** Opening Given data block **

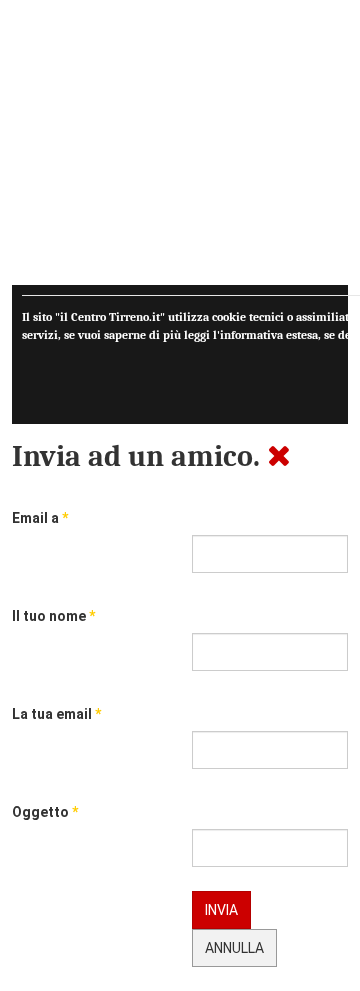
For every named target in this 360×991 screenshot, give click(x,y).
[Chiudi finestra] (279, 456)
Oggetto (45, 812)
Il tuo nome (53, 616)
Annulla (234, 948)
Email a (40, 518)
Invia (221, 910)
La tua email (56, 714)
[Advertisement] (180, 148)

** Closing Given data block **

## Work required
Each entry gets copied exactly; the pictures stay out.

## Finished task
For every named target in this 360×991 screenshot, give click(x,y).
[Chiudi finestra] (279, 456)
Oggetto (45, 812)
Il tuo nome (53, 616)
Annulla (234, 948)
Email a (40, 518)
Invia (221, 910)
La tua email (56, 714)
[Advertisement] (180, 148)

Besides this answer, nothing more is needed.